Clinical usefulness of therapeutic drug monitoring of voriconazole in a university hospital

• Published in: Enfermedades infecciosas y microbiologia clinica Vol. 33; no. 5; pp. 298 - 302
• Main Authors: Cabral-Galeano, Evelyn, Ruiz-Camps, Isabel, Len-Abad, Oscar, Pou-Clavé, Leonor, Sordé-Masip, Roger, Meije-Castillo, Yolanda, Blanco-Grau, Albert, Barba-Suñol, Pere, Monforte-Torres, Victor, Román-Broto, Antonio, Pahissa-Berga, Albert, Gavaldà-Santapau, Joan
• Format: Journal Article
• Language: English
• Published: Spain Elsevier España, S.L.U 01.05.2015
• Subjects: Adolescent; Adult; Antifungal Agents - therapeutic use; Aspergillosis; Aspergillosis - prevention & control; Aspergilosis; Drug interaction; Drug Monitoring; Evaluación de la concentración plasmática; Female; Hospitals, University; Humans; Infectious Disease; Interacciones farmacológicas; Male; Middle Aged; Retrospective Studies; Tacrolimus; Therapeutic drug monitoring; Voriconazol; Voriconazole; Voriconazole - blood; Voriconazole - therapeutic use; Young Adult; Therapeutic drug monitoring; Evaluación de la concentración plasmática; Tacrolimus; Interacciones farmacológicas; Voriconazole; Aspergillosis; Voriconazol; Drug interaction; Aspergilosis
• ISSN: 0213-005X; 1578-1852
• DOI: 10.1016/j.eimc.2014.09.005

Abstract Introduction The aim of this study was to assess the clinical usefulness of therapeutic drug monitoring (TDM) of voriconazole (VOR) in a university hospital.
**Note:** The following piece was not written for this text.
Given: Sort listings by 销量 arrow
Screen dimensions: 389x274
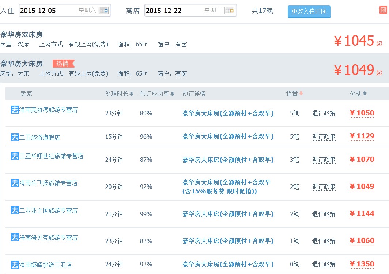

Methods A retrospective review was conducted on the clinical records of 52 patients treated with VOR and on whom TDM was performed. Steady-state trough plasma VOR concentration was measured at least 5 days after starting treatment. The therapeutic range of plasma VOR concentration was defined as 1–5.5 μg/mL. Results The most frequent underlying conditions in the study population were lung transplant (48.1%) and hematological malignancies (26.9%). At the first TDM in each patient, VOR levels were outside the therapeutic range in 16 (30.7%) cases: <1 μg/mL in 10 (19.2%) and >5.5 μg/mL in 6 (11.5%). Eleven patients (21.2%) experienced severe muscle weakness and had considerable difficulty walking. All these patients were receiving concomitant treatment with corticosteroids. Age younger than 30 years ( p = .005) and cystic fibrosis as the underlying disease ( p = .04) were factors associated with low VOR levels. Almost all patients who had VOR concentrations >1 μg/mL at the first TDM had a successful outcome (96%). Conclusions Plasma VOR concentrations were outside the therapeutic range at the first TDM in 30% (16/52) of patients. Age younger than 30 years and cystic fibrosis were factors associated with low VOR levels. The potential interactions between corticosteroids and VOR should be highlighted, as they could be responsible for a high rate of muscle weakness observed in our patients. Prospective trials are needed to investigate VOR TDM and corticosteroid pharmacokinetics.